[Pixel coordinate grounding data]
::::

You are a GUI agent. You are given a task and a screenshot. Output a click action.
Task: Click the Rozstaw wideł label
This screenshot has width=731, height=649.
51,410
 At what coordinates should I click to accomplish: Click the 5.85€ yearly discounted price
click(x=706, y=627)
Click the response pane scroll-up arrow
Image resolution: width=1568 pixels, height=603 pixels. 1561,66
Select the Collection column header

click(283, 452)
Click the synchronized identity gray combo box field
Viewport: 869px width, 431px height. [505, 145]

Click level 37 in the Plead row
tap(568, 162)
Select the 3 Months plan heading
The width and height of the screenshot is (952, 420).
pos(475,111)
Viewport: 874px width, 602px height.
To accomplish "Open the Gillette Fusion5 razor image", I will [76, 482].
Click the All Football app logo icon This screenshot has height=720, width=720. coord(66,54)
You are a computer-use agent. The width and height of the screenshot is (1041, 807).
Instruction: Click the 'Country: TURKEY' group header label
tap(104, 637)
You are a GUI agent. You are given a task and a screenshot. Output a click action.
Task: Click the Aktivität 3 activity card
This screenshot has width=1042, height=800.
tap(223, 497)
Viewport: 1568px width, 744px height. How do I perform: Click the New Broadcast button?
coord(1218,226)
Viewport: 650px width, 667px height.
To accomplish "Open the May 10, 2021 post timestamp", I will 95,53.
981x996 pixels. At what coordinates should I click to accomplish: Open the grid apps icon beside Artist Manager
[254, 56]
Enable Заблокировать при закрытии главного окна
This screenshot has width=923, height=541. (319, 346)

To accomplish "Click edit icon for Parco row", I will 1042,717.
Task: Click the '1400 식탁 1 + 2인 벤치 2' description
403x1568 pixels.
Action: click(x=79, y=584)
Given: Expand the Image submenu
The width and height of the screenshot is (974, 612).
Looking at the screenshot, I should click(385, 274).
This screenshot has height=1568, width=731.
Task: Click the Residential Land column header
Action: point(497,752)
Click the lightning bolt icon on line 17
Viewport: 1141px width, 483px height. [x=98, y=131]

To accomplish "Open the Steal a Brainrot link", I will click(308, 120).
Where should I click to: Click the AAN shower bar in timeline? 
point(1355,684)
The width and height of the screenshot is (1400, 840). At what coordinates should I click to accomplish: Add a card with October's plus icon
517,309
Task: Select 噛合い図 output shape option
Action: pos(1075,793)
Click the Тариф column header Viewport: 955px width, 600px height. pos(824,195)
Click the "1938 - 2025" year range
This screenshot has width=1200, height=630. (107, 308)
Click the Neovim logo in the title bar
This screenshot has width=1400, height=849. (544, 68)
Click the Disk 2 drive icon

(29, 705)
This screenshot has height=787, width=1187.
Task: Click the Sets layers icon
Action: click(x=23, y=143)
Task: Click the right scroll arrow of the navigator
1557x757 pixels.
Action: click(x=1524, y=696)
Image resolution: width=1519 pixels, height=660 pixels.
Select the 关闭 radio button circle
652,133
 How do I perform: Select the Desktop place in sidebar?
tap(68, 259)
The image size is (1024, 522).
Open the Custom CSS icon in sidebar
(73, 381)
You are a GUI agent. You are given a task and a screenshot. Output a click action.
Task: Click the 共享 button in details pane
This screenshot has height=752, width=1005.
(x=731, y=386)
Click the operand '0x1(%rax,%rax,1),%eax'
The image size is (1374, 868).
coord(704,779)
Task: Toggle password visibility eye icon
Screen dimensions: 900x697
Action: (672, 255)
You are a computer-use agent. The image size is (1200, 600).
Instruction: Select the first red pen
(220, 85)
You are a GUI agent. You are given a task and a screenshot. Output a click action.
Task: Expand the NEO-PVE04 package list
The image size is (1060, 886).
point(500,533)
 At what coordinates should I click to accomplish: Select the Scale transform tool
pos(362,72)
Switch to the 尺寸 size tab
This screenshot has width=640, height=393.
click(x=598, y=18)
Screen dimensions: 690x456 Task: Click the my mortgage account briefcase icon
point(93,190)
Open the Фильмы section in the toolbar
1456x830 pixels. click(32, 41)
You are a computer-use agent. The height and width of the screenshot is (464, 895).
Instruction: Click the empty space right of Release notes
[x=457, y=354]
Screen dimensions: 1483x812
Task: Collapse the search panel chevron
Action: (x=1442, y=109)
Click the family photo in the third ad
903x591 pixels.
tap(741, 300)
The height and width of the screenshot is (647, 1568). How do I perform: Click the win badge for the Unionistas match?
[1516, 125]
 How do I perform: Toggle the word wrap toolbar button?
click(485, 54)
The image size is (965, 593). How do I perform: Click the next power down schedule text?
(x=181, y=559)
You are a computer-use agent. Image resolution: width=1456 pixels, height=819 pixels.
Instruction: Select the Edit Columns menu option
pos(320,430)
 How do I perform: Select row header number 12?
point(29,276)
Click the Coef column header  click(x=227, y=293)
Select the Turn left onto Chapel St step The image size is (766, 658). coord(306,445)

::::

§ **DESCRIPTION OF THE TASK**
When answering, write out each of the lines above exactly as given.

§ **RESPONSE**
You are a GUI agent. You are given a task and a screenshot. Output a click action.
Task: Click the Rozstaw wideł label
This screenshot has width=731, height=649.
51,410
 At what coordinates should I click to accomplish: Click the 5.85€ yearly discounted price
click(x=706, y=627)
Click the response pane scroll-up arrow
Image resolution: width=1568 pixels, height=603 pixels. 1561,66
Select the Collection column header

click(283, 452)
Click the synchronized identity gray combo box field
Viewport: 869px width, 431px height. [505, 145]

Click level 37 in the Plead row
tap(568, 162)
Select the 3 Months plan heading
The width and height of the screenshot is (952, 420).
pos(475,111)
Viewport: 874px width, 602px height.
To accomplish "Open the Gillette Fusion5 razor image", I will [76, 482].
Click the All Football app logo icon This screenshot has height=720, width=720. coord(66,54)
You are a computer-use agent. The width and height of the screenshot is (1041, 807).
Instruction: Click the 'Country: TURKEY' group header label
tap(104, 637)
You are a GUI agent. You are given a task and a screenshot. Output a click action.
Task: Click the Aktivität 3 activity card
This screenshot has width=1042, height=800.
tap(223, 497)
Viewport: 1568px width, 744px height. How do I perform: Click the New Broadcast button?
coord(1218,226)
Viewport: 650px width, 667px height.
To accomplish "Open the May 10, 2021 post timestamp", I will 95,53.
981x996 pixels. At what coordinates should I click to accomplish: Open the grid apps icon beside Artist Manager
[254, 56]
Enable Заблокировать при закрытии главного окна
This screenshot has width=923, height=541. (319, 346)

To accomplish "Click edit icon for Parco row", I will 1042,717.
Task: Click the '1400 식탁 1 + 2인 벤치 2' description
403x1568 pixels.
Action: click(x=79, y=584)
Given: Expand the Image submenu
The width and height of the screenshot is (974, 612).
Looking at the screenshot, I should click(385, 274).
This screenshot has height=1568, width=731.
Task: Click the Residential Land column header
Action: point(497,752)
Click the lightning bolt icon on line 17
Viewport: 1141px width, 483px height. [x=98, y=131]

To accomplish "Open the Steal a Brainrot link", I will click(308, 120).
Where should I click to: Click the AAN shower bar in timeline? 
point(1355,684)
The width and height of the screenshot is (1400, 840). At what coordinates should I click to accomplish: Add a card with October's plus icon
517,309
Task: Select 噛合い図 output shape option
Action: pos(1075,793)
Click the Тариф column header Viewport: 955px width, 600px height. pos(824,195)
Click the "1938 - 2025" year range
This screenshot has width=1200, height=630. (107, 308)
Click the Neovim logo in the title bar
This screenshot has width=1400, height=849. (544, 68)
Click the Disk 2 drive icon

(29, 705)
This screenshot has height=787, width=1187.
Task: Click the Sets layers icon
Action: click(x=23, y=143)
Task: Click the right scroll arrow of the navigator
1557x757 pixels.
Action: click(x=1524, y=696)
Image resolution: width=1519 pixels, height=660 pixels.
Select the 关闭 radio button circle
652,133
 How do I perform: Select the Desktop place in sidebar?
tap(68, 259)
The image size is (1024, 522).
Open the Custom CSS icon in sidebar
(73, 381)
You are a GUI agent. You are given a task and a screenshot. Output a click action.
Task: Click the 共享 button in details pane
This screenshot has height=752, width=1005.
(x=731, y=386)
Click the operand '0x1(%rax,%rax,1),%eax'
The image size is (1374, 868).
coord(704,779)
Task: Toggle password visibility eye icon
Screen dimensions: 900x697
Action: (672, 255)
You are a computer-use agent. The image size is (1200, 600).
Instruction: Select the first red pen
(220, 85)
You are a GUI agent. You are given a task and a screenshot. Output a click action.
Task: Expand the NEO-PVE04 package list
The image size is (1060, 886).
point(500,533)
 At what coordinates should I click to accomplish: Select the Scale transform tool
pos(362,72)
Switch to the 尺寸 size tab
This screenshot has width=640, height=393.
click(x=598, y=18)
Screen dimensions: 690x456 Task: Click the my mortgage account briefcase icon
point(93,190)
Open the Фильмы section in the toolbar
1456x830 pixels. click(32, 41)
You are a computer-use agent. The height and width of the screenshot is (464, 895).
Instruction: Click the empty space right of Release notes
[x=457, y=354]
Screen dimensions: 1483x812
Task: Collapse the search panel chevron
Action: (x=1442, y=109)
Click the family photo in the third ad
903x591 pixels.
tap(741, 300)
The height and width of the screenshot is (647, 1568). How do I perform: Click the win badge for the Unionistas match?
[1516, 125]
 How do I perform: Toggle the word wrap toolbar button?
click(485, 54)
The image size is (965, 593). How do I perform: Click the next power down schedule text?
(x=181, y=559)
You are a computer-use agent. Image resolution: width=1456 pixels, height=819 pixels.
Instruction: Select the Edit Columns menu option
pos(320,430)
 How do I perform: Select row header number 12?
point(29,276)
Click the Coef column header  click(x=227, y=293)
Select the Turn left onto Chapel St step The image size is (766, 658). coord(306,445)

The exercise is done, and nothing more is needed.